Scale the rows starting at the line containing "Screen dimensions: 796x508" and ending at the line containing "tap(746, 158)": write those lines out again, requests included, with every coordinate in the answers multiplied by 2.4 and rounded to a whole number, halves rounding up. Give only those lines.

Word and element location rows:
————
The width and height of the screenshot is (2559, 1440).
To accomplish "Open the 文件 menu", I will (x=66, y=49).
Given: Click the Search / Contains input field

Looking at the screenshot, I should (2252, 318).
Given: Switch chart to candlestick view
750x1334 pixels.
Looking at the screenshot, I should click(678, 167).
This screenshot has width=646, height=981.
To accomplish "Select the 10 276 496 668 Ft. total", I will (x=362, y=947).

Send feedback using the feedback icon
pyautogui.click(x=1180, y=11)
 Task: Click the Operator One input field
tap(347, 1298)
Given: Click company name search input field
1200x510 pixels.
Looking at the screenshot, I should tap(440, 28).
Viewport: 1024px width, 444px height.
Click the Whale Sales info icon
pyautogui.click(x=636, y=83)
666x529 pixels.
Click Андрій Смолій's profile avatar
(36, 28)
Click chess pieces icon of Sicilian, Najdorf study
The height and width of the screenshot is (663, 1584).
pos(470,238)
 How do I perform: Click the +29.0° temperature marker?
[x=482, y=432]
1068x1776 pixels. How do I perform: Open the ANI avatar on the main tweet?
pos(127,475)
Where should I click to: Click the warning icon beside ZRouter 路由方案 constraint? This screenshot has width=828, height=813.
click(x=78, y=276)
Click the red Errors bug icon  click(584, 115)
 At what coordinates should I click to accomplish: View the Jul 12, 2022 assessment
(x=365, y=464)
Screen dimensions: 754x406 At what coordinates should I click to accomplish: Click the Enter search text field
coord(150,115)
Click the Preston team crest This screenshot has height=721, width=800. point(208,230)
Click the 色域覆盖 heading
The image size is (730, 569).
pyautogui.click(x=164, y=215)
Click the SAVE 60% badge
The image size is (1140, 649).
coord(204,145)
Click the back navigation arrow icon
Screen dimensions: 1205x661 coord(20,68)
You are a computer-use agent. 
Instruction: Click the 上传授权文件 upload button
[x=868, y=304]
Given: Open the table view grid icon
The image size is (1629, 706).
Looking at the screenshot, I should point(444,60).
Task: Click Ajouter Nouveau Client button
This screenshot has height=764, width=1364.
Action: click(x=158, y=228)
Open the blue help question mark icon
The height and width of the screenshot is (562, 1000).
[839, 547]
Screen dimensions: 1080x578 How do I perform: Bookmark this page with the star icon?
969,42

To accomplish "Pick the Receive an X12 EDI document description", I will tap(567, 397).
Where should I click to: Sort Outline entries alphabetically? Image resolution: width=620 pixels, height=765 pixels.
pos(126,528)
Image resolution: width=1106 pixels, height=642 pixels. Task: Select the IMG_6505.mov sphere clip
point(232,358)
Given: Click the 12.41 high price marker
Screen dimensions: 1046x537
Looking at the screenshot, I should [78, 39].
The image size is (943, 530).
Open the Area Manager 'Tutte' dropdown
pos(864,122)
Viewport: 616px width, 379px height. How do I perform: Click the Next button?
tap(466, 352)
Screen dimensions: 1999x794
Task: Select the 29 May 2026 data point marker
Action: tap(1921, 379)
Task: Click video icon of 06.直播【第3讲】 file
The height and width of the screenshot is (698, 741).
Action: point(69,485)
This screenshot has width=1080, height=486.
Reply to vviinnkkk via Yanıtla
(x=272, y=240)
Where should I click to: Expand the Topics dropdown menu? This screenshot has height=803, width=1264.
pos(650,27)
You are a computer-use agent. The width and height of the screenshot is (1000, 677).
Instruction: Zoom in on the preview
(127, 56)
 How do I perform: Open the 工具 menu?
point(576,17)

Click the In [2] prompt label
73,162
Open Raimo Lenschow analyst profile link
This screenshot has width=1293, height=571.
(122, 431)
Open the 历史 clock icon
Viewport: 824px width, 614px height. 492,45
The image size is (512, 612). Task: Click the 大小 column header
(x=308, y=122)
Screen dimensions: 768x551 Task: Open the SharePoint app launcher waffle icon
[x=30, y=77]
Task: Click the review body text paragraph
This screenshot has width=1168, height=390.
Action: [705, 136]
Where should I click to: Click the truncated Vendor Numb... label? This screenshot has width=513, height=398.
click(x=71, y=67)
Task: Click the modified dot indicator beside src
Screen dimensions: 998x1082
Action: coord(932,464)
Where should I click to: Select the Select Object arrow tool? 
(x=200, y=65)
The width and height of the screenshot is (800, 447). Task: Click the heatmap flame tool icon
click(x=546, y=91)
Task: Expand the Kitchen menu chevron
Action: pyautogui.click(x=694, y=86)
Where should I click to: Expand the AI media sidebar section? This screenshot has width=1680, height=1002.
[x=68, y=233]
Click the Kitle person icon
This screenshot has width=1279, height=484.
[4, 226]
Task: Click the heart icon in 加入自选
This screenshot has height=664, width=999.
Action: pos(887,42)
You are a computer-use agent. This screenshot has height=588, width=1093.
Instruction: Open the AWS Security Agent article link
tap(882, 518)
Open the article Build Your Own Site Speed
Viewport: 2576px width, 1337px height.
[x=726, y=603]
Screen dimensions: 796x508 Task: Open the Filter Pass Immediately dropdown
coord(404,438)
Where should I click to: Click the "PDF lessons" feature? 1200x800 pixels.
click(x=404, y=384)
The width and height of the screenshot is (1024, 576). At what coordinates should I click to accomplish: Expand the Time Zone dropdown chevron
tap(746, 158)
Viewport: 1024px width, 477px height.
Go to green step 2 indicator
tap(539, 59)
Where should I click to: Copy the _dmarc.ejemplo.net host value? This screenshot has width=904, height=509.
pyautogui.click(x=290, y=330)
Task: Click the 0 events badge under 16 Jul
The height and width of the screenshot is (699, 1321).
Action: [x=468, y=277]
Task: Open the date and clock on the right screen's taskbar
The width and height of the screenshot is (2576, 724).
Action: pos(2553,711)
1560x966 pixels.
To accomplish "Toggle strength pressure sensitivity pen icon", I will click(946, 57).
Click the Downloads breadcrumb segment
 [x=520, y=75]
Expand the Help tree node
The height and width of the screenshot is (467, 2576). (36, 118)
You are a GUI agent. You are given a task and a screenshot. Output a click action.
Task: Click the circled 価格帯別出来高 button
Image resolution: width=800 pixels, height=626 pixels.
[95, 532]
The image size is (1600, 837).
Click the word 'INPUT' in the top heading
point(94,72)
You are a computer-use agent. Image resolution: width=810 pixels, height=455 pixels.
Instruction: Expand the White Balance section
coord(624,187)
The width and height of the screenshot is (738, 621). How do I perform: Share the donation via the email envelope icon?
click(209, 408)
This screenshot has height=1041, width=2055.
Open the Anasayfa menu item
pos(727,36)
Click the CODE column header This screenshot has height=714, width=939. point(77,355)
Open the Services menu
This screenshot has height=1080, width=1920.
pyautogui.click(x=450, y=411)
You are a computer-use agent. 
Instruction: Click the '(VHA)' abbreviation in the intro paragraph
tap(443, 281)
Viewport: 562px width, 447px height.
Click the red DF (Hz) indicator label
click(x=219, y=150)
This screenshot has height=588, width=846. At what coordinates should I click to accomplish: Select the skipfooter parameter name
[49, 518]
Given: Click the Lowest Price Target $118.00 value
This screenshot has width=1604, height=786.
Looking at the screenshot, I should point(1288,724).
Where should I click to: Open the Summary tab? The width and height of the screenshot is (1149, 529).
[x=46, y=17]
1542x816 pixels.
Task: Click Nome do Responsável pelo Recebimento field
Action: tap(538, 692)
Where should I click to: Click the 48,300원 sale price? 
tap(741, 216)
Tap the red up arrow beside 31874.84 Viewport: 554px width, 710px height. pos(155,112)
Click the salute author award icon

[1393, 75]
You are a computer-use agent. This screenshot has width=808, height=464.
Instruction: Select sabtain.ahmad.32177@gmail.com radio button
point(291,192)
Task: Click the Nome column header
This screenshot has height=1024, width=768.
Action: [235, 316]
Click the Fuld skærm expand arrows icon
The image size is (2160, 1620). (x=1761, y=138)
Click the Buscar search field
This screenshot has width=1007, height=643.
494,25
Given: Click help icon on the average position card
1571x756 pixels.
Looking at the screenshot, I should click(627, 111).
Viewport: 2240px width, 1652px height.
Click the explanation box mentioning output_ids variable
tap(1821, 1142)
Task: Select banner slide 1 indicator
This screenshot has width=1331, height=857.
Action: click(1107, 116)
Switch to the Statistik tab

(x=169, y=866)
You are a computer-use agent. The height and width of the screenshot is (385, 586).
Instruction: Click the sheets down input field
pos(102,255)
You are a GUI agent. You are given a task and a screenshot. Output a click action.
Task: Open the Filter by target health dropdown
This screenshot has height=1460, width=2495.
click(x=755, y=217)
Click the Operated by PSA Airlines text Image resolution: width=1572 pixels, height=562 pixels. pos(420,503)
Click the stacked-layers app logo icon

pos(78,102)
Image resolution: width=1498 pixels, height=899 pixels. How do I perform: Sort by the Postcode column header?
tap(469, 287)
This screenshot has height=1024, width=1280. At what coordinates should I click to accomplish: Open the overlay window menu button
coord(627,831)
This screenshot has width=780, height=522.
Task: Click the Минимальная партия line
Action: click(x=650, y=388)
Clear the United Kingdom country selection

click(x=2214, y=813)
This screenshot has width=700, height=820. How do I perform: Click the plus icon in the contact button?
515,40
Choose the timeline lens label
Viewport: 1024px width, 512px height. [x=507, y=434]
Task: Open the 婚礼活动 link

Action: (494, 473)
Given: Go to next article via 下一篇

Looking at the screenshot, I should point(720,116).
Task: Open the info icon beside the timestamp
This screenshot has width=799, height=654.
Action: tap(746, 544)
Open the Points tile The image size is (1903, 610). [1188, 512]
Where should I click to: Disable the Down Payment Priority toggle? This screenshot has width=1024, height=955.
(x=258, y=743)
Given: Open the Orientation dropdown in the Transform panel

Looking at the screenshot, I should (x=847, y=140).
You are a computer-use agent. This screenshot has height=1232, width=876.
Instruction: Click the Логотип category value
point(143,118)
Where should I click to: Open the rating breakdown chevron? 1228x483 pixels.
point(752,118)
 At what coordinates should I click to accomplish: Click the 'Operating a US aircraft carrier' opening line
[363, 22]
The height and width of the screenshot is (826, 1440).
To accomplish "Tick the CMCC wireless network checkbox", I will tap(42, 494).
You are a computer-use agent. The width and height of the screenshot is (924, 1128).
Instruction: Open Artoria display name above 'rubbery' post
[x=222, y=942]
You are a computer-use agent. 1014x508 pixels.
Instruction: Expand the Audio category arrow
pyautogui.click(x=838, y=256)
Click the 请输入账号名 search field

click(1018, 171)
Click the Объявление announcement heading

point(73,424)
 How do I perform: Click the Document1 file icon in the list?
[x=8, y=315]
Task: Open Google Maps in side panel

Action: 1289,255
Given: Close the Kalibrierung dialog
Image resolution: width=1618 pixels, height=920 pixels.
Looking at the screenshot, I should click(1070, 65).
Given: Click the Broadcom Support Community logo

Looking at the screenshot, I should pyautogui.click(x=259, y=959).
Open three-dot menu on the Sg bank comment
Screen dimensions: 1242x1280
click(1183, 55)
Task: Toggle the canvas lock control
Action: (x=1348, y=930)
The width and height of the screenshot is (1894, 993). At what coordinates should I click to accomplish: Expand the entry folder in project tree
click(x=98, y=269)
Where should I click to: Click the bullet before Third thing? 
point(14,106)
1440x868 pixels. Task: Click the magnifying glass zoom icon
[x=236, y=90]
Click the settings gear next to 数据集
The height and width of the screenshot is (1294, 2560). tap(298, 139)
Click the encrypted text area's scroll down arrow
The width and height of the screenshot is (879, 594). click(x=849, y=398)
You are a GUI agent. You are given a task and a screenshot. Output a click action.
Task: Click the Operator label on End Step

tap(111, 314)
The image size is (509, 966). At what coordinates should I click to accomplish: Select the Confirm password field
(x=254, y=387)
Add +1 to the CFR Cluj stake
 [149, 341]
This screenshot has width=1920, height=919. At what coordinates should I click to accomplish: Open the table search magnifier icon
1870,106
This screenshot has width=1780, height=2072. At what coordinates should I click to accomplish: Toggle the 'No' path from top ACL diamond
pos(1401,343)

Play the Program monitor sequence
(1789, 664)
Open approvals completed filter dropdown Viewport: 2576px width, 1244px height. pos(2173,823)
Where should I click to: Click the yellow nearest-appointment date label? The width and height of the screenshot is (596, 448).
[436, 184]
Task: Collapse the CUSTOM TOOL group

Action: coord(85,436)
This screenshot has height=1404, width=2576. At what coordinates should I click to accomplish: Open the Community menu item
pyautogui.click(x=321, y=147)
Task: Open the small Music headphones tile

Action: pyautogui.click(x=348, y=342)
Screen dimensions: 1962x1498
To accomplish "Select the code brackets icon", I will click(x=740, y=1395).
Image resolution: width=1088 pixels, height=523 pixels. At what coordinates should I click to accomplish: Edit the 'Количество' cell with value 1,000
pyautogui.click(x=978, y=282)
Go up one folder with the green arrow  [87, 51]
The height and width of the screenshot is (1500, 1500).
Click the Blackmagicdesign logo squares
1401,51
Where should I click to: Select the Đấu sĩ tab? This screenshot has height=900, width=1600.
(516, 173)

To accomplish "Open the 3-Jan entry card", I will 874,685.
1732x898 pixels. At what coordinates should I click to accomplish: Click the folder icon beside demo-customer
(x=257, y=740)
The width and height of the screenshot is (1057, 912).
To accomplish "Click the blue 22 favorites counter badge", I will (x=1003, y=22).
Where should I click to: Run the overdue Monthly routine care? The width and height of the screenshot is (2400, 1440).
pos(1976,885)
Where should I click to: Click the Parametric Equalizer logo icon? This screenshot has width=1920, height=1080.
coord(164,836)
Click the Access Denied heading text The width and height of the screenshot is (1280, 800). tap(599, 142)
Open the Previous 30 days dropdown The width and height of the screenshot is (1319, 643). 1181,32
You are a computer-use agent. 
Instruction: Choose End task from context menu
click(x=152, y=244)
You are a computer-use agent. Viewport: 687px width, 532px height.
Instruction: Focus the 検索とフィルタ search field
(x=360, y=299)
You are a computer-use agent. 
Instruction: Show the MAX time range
————
• Solution to the problem
Screen dimensions: 796x508 Task: Open the Filter Pass Immediately dropdown
coord(970,1051)
Where should I click to: Click the "PDF lessons" feature? 1200x800 pixels.
click(x=970, y=922)
The width and height of the screenshot is (1024, 576). At what coordinates should I click to accomplish: Expand the Time Zone dropdown chevron
tap(1790, 379)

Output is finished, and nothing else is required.